WHAT IS BEING ASKED | Copy each line of the records that contains the word "click".

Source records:
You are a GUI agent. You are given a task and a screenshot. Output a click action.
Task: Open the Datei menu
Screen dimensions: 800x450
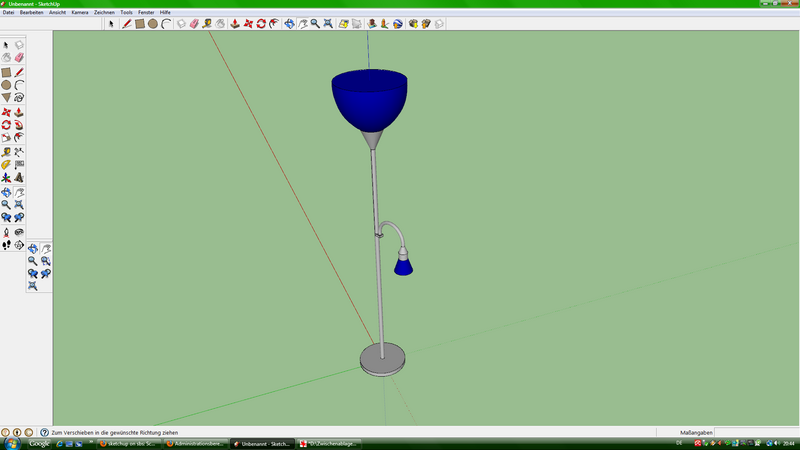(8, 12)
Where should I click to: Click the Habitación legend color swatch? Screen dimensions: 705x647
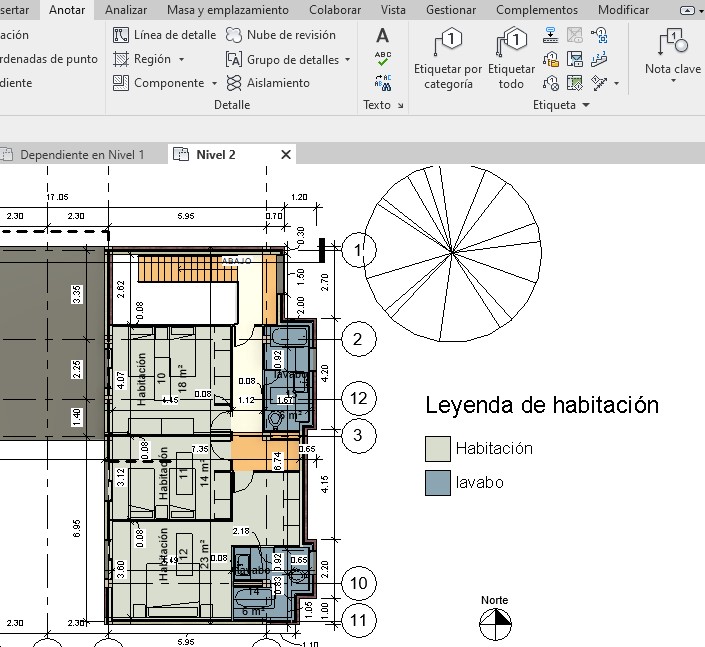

RESPONSE TO THE EXERCISE |
You are a GUI agent. You are given a task and a screenshot. Output a click action.
Where should I click to: Click the Habitación legend color swatch? Screen dimensions: 705x647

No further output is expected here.